Не найдя вазы, она поставила букет в банку на подоконнике. Место на тумбочке уже было занято цветами Джоша. Она сняла резиновые перчатки, пошла в спальню и нашла свои подарки для Эверетта в шкафу за плащом, к которому не прикасалась с тех пор, как приехала. Она вынесла маленькую шляпную коробку на заднее крыльцо. Путешествие по волнам воспоминаний напомнит ей, почему она так много рисковала ради того, кто всегда ее бросал.
Устроившись в обшарпанном садовом кресле, она вытащила из коробки несколько фотографий. Первый снимок был сделан на футбольном матче. Клара и Эверетт стояли, обняв друг друга за плечи. Его ботинки и щитки на голенях забрызганы грязью, ее форма подозрительно чистая. Эверетт всегда брал ее на тренировки. Они были парой. Предрешенный союз. Правда, без их согласия.
Она была так же рада приехать сюда и возобновить эту связь, как теперь нервничала по поводу возвращения Эверетта в Лос-Анджелес. Конечно ужасно, что Эверетт оставил ее на пороге своего дома, но именно с этого момента она переписала свою судьбу. Никто не мог предположить, что она так любит свободу. Анонимность тоже давала определенные преимущества. Здесь никто не связывал ее фамилию с библиотекой или крылом больницы, как там, на востоке страны. Никто не говорил: «Я знаю твоего отца» или «Сочувствую из-за проблем с Оливером» через пять минут после встречи с ней.
В Лос-Анджелесе Клара была просто Кларой. Ее будущее не было высечено в граните.
– Тебя съедят комары. – Джош вышел из дома с антимоскитной свечой с маслом цитронеллы.
– Они действительно меня любят, – согласилась она. Ее сосед был необычайно задумчив.
– Уже поздно. – Он нахмурился. – Тебе следует лечь в постель.
– Ты должен перестать заботиться обо мне.
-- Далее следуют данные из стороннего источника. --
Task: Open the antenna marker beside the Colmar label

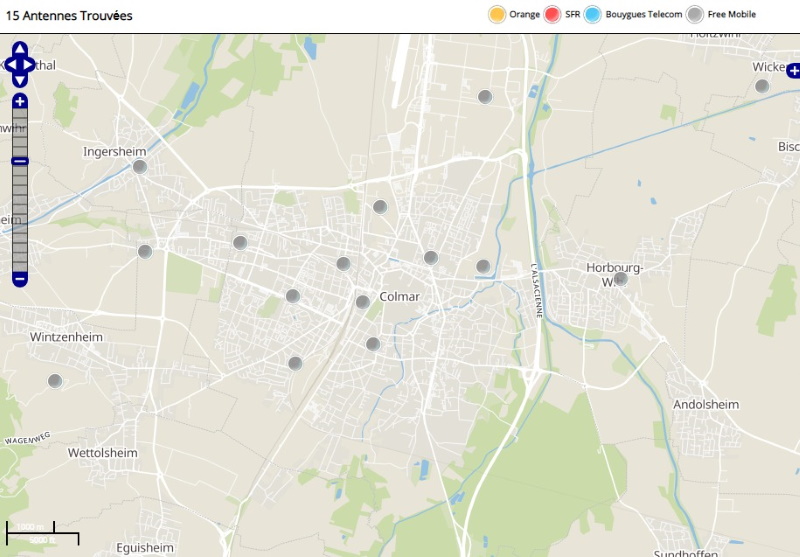Action: 363,302
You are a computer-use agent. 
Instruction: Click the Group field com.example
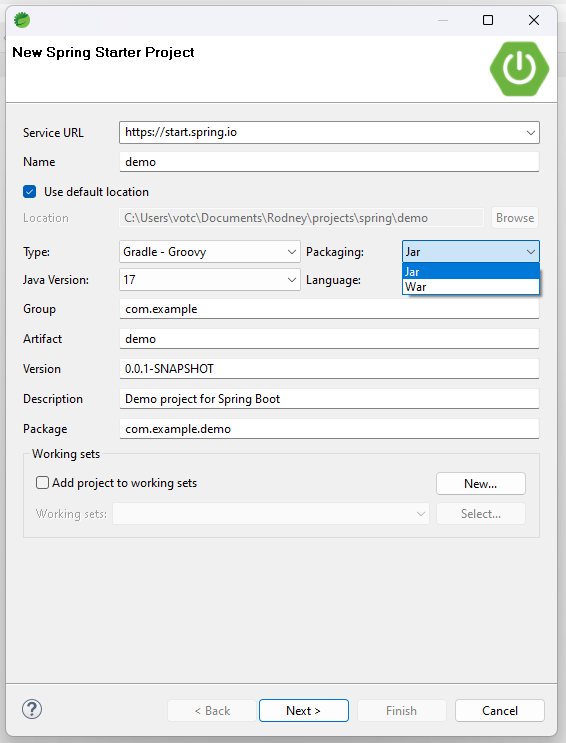[x=329, y=309]
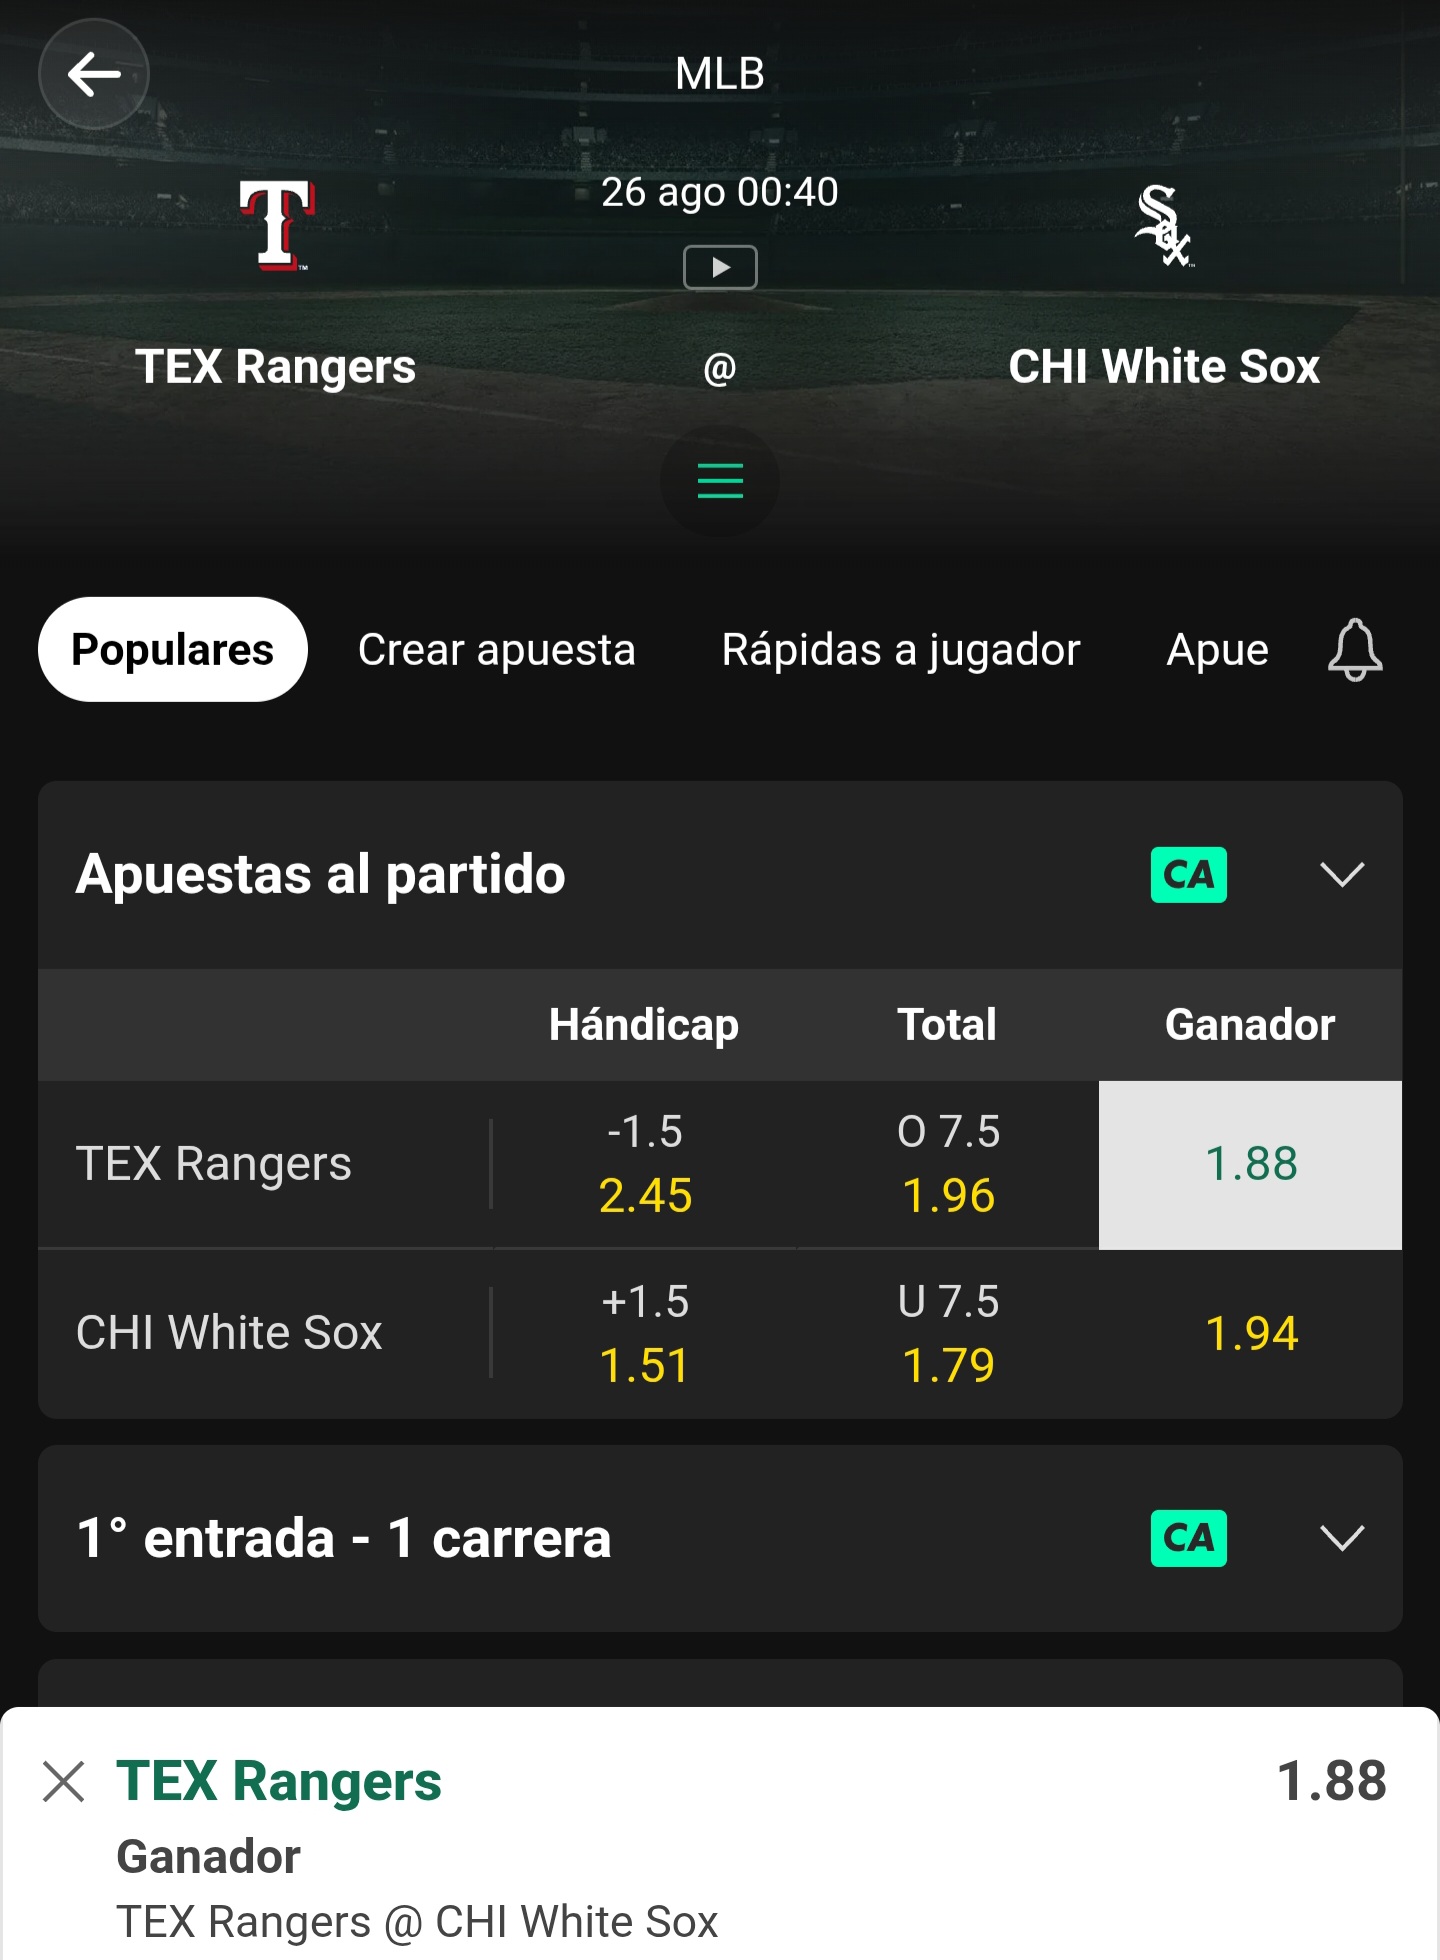Image resolution: width=1440 pixels, height=1960 pixels.
Task: Open the live stream play icon
Action: (x=720, y=267)
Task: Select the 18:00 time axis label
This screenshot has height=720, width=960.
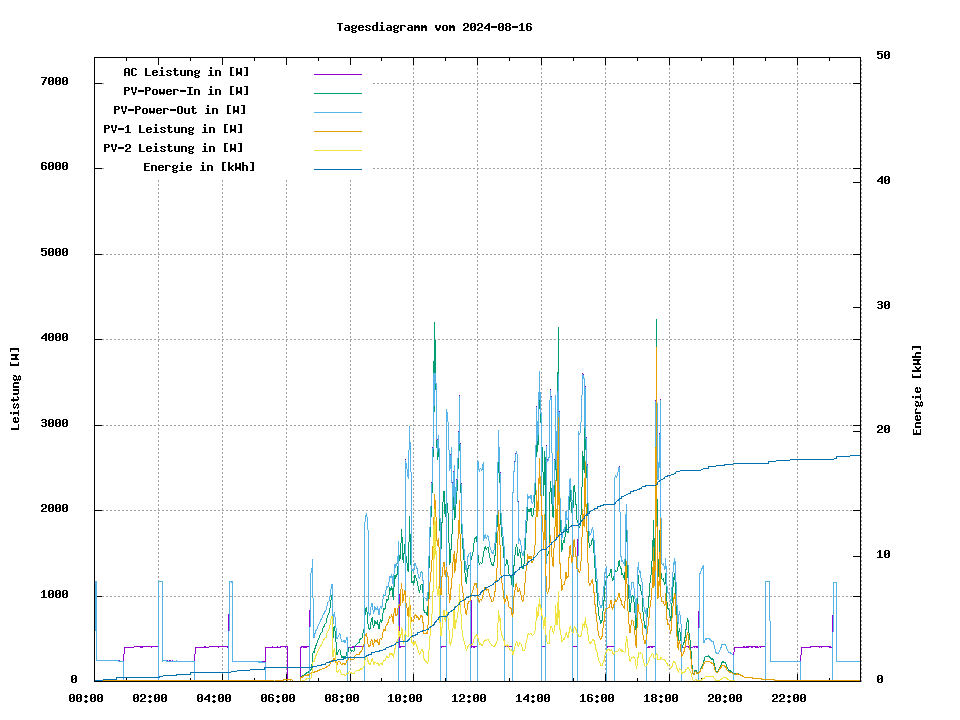Action: click(661, 698)
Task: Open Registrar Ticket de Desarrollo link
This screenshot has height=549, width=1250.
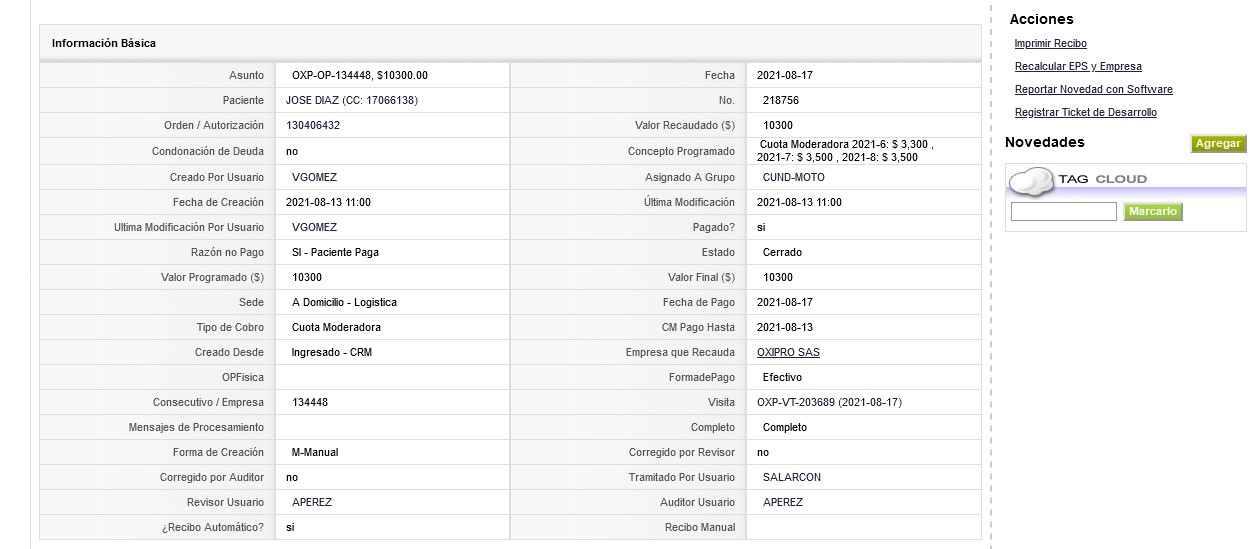Action: [x=1085, y=113]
Я в полном порядке. Я могла бы даже покататься прямо сейчас.
Джош поставил второе кресло рядом с ее.
– Что мы тут смотрим?
Она передала ему коробку с фотографиями. Конечно, среди них были довольно смешные снимки, но Джош уже видел ее обнаженной как эмоционально, так и физически. Ей больше нечего было скрывать. Сердце колотилось, напоминая о том, что ее отвергли. Ничего. Не в первый раз.
У летнего вечера была уникальная энергия, когда воздух становился тяжелым и искрящимся, каждый вдох казался глотком свободы, а небо было счастливо, что избавилось от палящего солнца. Если Клара расслабится, такой вечер может поднять ей настроение.
– Только посмотри на себя, – Джош держал в руке ее портрет, сделанный во втором классе. – Подруга, ты совсем не изменилась. Какой семилетний ребенок носит пиджак?
Клара застенчиво улыбнулась:
– Я сама его выбрала.
– Не сомневаюсь.
Он достал из коробки групповой снимок команды на дебатах в средней школе.
– Мне нравится эта челка.
– Моей маме нравилась эта стрижка. Хотя мне явно не хватало для нее лба. – Клара наморщила нос. – До восьмого класса я не решалась настоять на своем и отрастить волосы. Там где-то есть фото с ободком – переходная фаза отращивания.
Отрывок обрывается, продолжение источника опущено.